AADSAS will use all grades in calculating GPA's, no matter how many times you take the same course. When you apply to dental school you will type information onto the application from the transcripts of all colleges and universities you have attended, including the title of each course, number of credit hours, and the grade earned for each course. Each course will be classified according to the subject matter of the course. This information will be used to calculate an overall cumulative GPA for you, as well as a science GPA, and other types of GPAs.

How will my science GPA be calculated?

AADSAS calculates a special "BCP" GPA based on coursework classified as biology, chemistry, and physics. AADSAS provides a chart in the application instructions that explains how coursework in different subject areas is classified, since courses are not always classified the way one would expect according to the department at IU that offers a given course.

What is a competitive science GPA? The average science GPA nationally for students admitted to dental school in 2017 was 3.47.

Thinking about retaking a course?

When you apply to dental school your GPA will be recalculated by the centralized application service (AADSAS). AADSAS does not replace grades when you repeat a course. If you retake a course, both the original and the new grade will count toward your GPA for your dental school application. Before you re-take a course to try to earn a higher grade, you should speak with an advisor and carefully consider all the ramifications of your decision.

What’s the secret to a strong transcript?

Building a strong transcript requires careful planning, excellent time management skills, and dedication. Make use of resources such as instructor office hours and tutoring. Tracking your study time and devoting about 25-30 hours per week to preparation outside of class times can enhance your success!

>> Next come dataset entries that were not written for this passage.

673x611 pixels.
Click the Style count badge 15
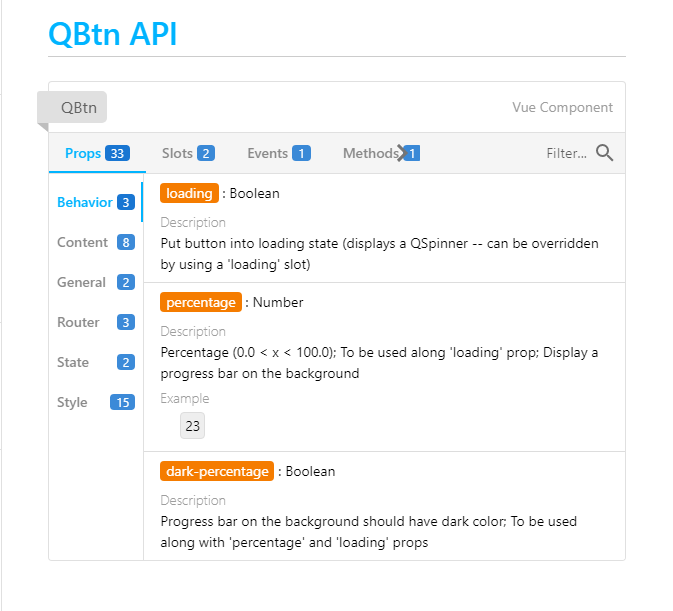[x=122, y=402]
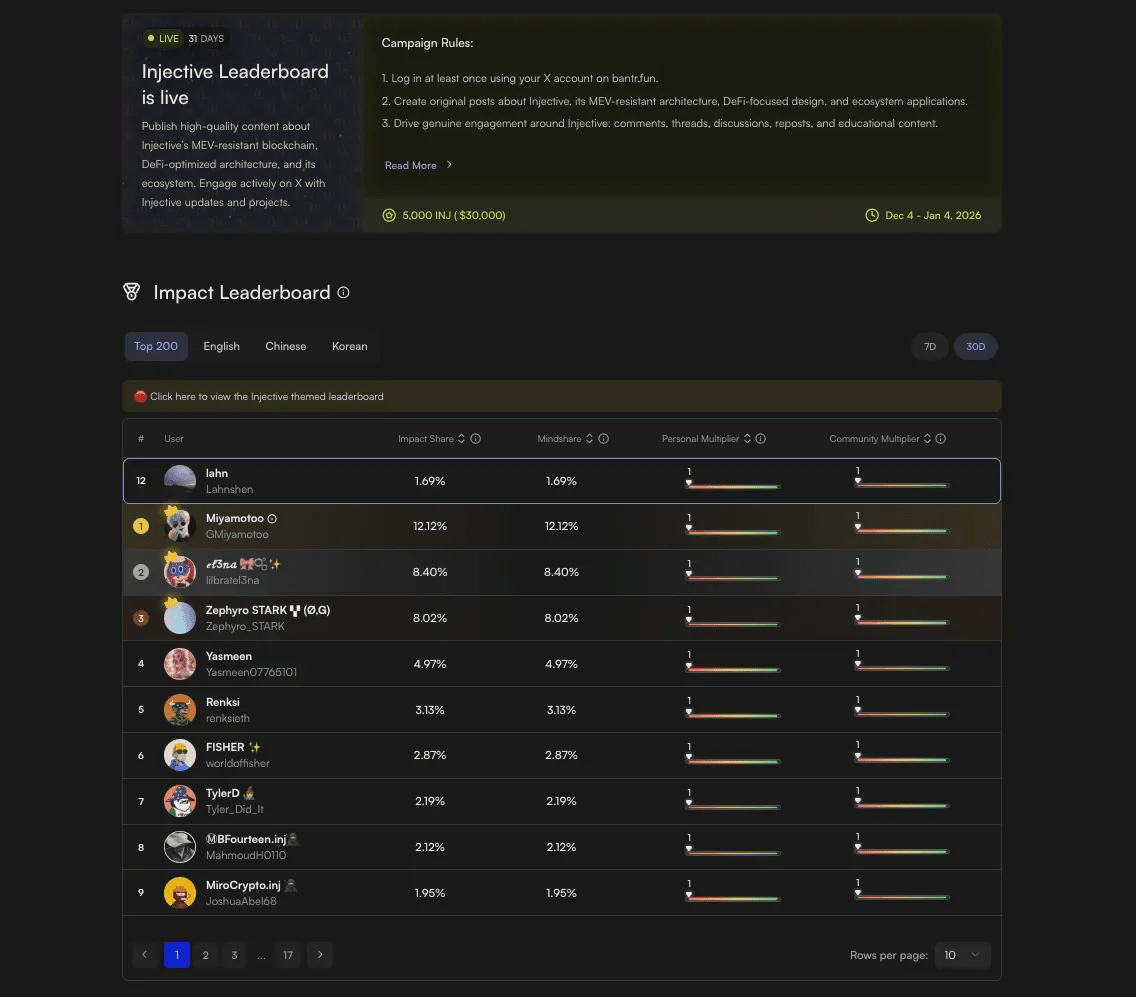
Task: Click info icon beside Impact Leaderboard title
Action: 343,292
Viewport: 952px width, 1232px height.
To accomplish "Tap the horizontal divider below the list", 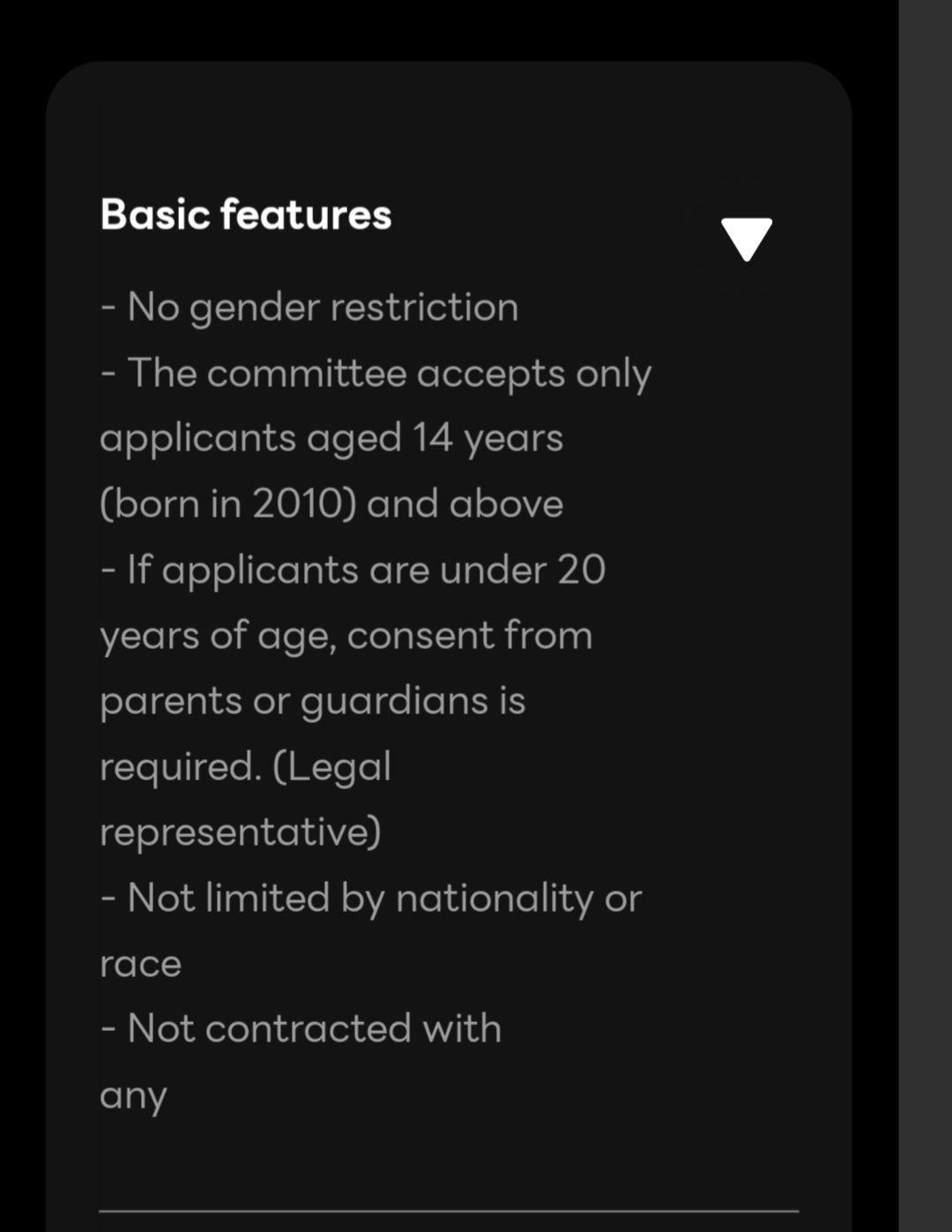I will point(449,1211).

A word about parallel planning #

What is parallel planning? It's a smart strategy to ensure your success. There are many possible paths to your goal of a healthcare career! Some predental students convince themselves that the only way to achieve their dreams is by becoming a dentist – but the truth is that you could potentially be successful in a wide number of fields. A parallel plan is a plan you create that you can pursue right alongside your first choice of a career. Predental science courses can be challenging, and parallel planning allows you to efficiently change paths at some point if you discover you do not like or no longer want to pursue your primary career path.

How could you create a parallel plan? Explore your interests, goals, and values. Meet with a career advisor. Think about other goals you would like to achieve alongside being a dentist – for instance, would you like to encourage good nutrition and healthy lifestyles, improve access to dental care, or work in research? Your answers to these questions may help indicate additional career paths through which you could find meaning.